L’Internet des objets est un des chantiers prioritaires de l’Autorité de régulation des communications et des postes (ARCEP), qui a mené fin 2015 un exercice de revue stratégique. Alors que l’ouverture à la concurrence dans les télécommunications est désormais actée, l’objectif était de réfléchir à de nouvelles priorités, au vu du nouvel écosystème numérique qui a profondément changé depuis la création de l’ARCEP, il y a presque 20 ans. Il en est ressorti quatre grands piliers et douze chantiers prioritaires pour la période de 2016 à 2017, dont l’Internet des objets.

L’ARCEP a la conviction que le numérique et les objets connectés sont à la fois des facteurs de changement, d’amélioration, d’efficacité, mais aussi de renouvellement de la manière de fournir certains services pour un ensemble de secteurs, dont celui de l’énergie. L’enjeu est de faire en sorte que les réseaux de communication électroniques favorisent ces évolutions, en assurant la connectivité nécessaire au déploiement d’objets communicants, ce qui, in fine, doit permettre des échanges de données.

L’Internet des objets renvoie à l’idée selon laquelle un nombre croissant d’objets est susceptible de communiquer, d’être interrogé, d’envoyer de l’information et d’interragir avec d’autres points de communication. Alors qu’actuellement, les réseaux connectent essentiellement des hommes, à l’avenir une évolution se dessine vers une interconnexion généralisée des objets, ce qui constitue pour l’ARCEP « une nouvelle frontière ». Cette « nouvelle frontière » est un mélange d’objets connectés, de communications sans fil et d’Internet, conjugué aux vagues du cloud et du big data.

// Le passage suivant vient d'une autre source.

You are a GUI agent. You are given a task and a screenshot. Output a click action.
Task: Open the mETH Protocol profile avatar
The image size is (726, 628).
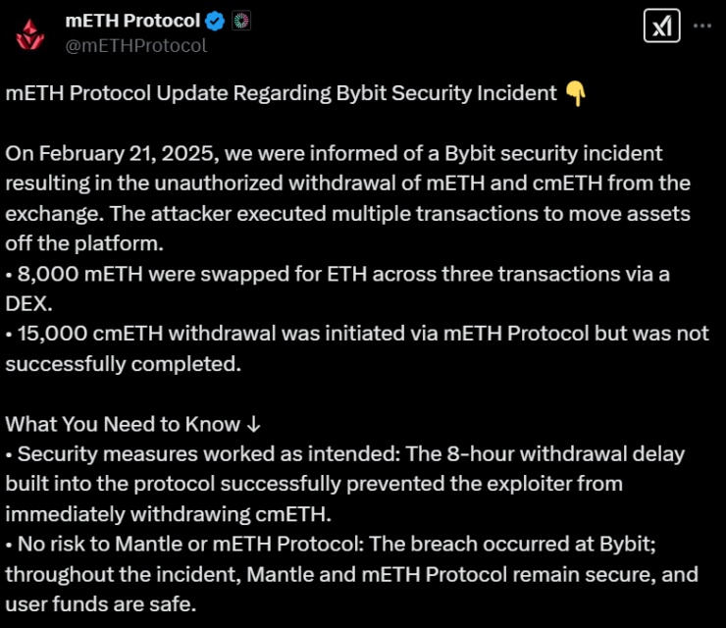tap(30, 33)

Comme le montre le graphique ci-dessous, les réseaux relient aujourd’hui environ 8 milliards de personnes pour le même nombre d’objets connectés. À l’horizon 2020, il pourrait y avoir un changement d’échelle, avec 9 milliards de personnes connectées, pour 50 milliards d’objets connectés.


Source : ARCEP

L’enjeu de l’Internet des objets est de connecter des objets qui ne l’étaient pas jusque-là. De ce fait, la connectivité apparaît comme la pierre angulaire du développement des nouveaux services liés aux objets connectés. En effet, l’enjeu de valeur dans la connectivité elle-même est relativement limité aujourd’hui : le revenu moyen par point de connexion mobile est de 15 à 20 €, alors même qu’il est de l’ordre de 1 € seulement pour un objet connecté.


Source : ARCEP

La démarche de l’ARCEP

L’ARCEP estime devoir favoriser et accompagner le développement de ces réseaux et de ces nouveaux services. Elle entend, d’abord, adopter une démarche de compréhension, d’acculturation ; il s’agit d’identifier les acteurs, leurs produits et leurs besoins, afin d’anticiper les éventuelles décisions structurantes. On s’éloigne ainsi du positionnement traditionnel de gendarme de la concurrence du régulateur des télécoms, qui endosse ici un rôle d’accompagnateur.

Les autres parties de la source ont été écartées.